Mise en scène de Marie Steen avec Clémentine Lebocey, Roxane Driay et Benoît Di Marco écrit par Elisabeth Bouchaud




Depuis sa création, le théâtre de la Reine blanche s’intéresse aux sciences et à ceux et celles qui la font. Dirigé par Elisabeth Bouchaud, une physicienne, il permet à un public curieux de se familiariser avec les « sciences dures ». Passionnée par la scène, Elisabeth Bouchaud aime à mélanger les genres : elle met également sa plume à l’encrier et propose régulièrement ses écrits mis en scène dans son théâtre.

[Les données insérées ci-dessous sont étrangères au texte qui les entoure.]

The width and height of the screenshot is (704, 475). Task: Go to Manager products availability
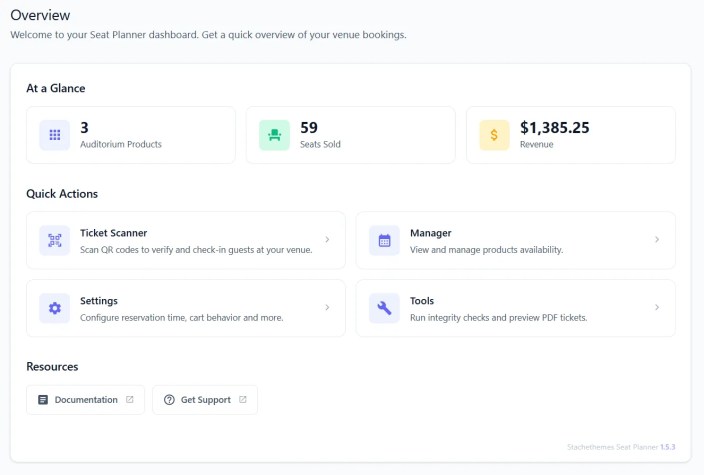(486, 249)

C’est une trilogie qui nous est actuellement proposée. Via trois récits proposés par la maitresse des lieux, on fait la connaissance de trois femmes oubliées et méconnues qui ont contribué à des découvertes fondamentales en physique et en médecine. Jocelyn Bell est l’une d’elle. Irlandaise née en 1943, on la découvre jeune thésarde dans son laboratoire - ou plutôt celui de son très respecté maitre de thèse Antony Hewish - en train de faire des soudures en vue d’assembler un radiotélescope destiné à observer l’activité stellaire.

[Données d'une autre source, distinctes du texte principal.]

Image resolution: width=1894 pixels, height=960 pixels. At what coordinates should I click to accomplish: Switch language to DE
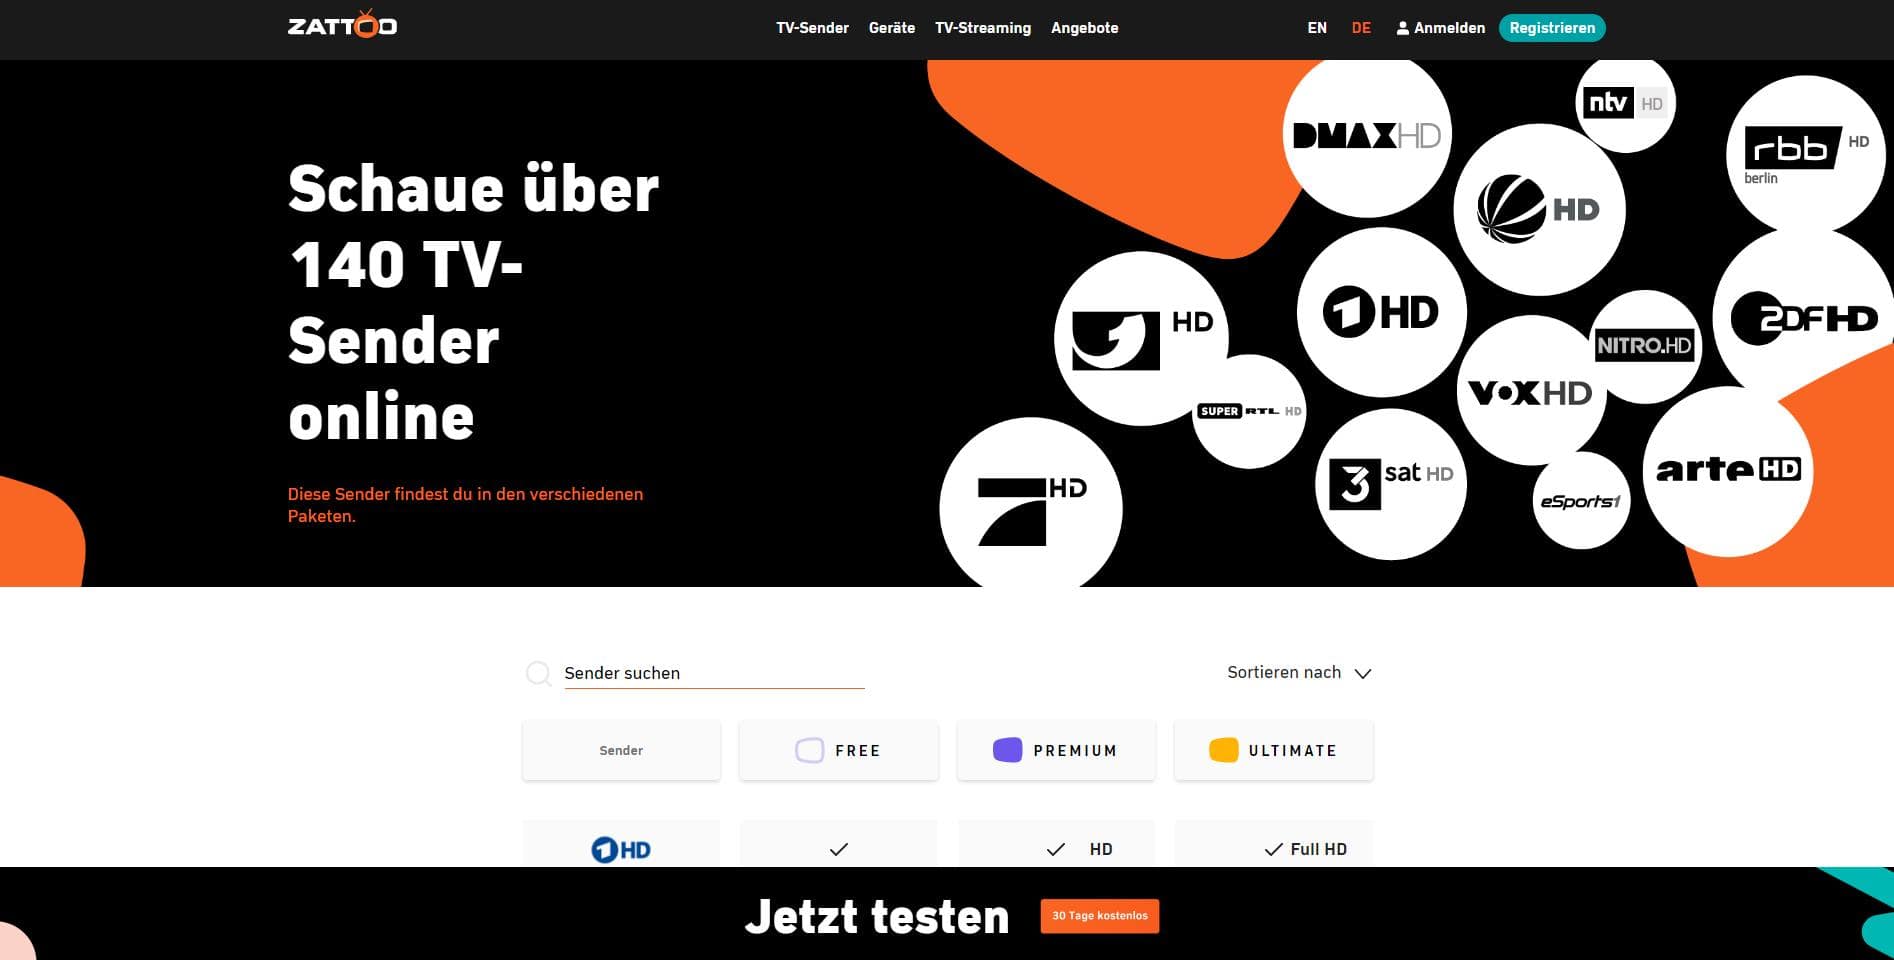1361,28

Aux sollicitations de sortie de son amie et coloc, elle répond par la négative « tu crois que les quasars arrêtent d’émettre le samedi ? ». Il faut dire que Jocelyn est plus que consciencieuse, elle est toute dévouée à sa science : « Il faut être un ermite pour faire de la science », dit-elle ainsi. Et un jour, un évènement se produit, dont elle est à l’origine, et qui pourrait bien être à l’origine de la découverte des pulsars, une avancée phénoménale de l’astrophysique. Mais, étudiante, et surtout femme, Jocelyn Bell s’effacera, et le prix Nobel, qui suivra cette découverte, ira en 1974 à Anthony Hewisch. Fataliste, la jeune femme acceptera que son nom ne soit même pas mentionné.
C’est une jeune femme toujours aux aguets que nous décrit la pièce, doublement minoritaire car irlandaise et femme dans un milieu anglais et quasiment exclusivement masculin. Plongée dans le doute, elle remet sans cesse en question sa légitimité. Clémentine Lebocey incarne une Jocelyn Bell combinant fraicheur, doute et force. Roxane Driay, joue quant à elle son amie avec conviction. Quant à Benoit Di Marco, il évite la caricature en jouant un directeur de thèse un peu paternaliste. Comme souvent dans les écrits d’Elisabeth Bouchaud, on chemine avec les personnages tout en apprenant, et c’est passionnant. Vous serez sûrement très intéressés d’apprendre comment les pulsars ont été découverts parce qu’ils émettaient un signal régulier, comme une sorte de RDV pris avec la scientifique.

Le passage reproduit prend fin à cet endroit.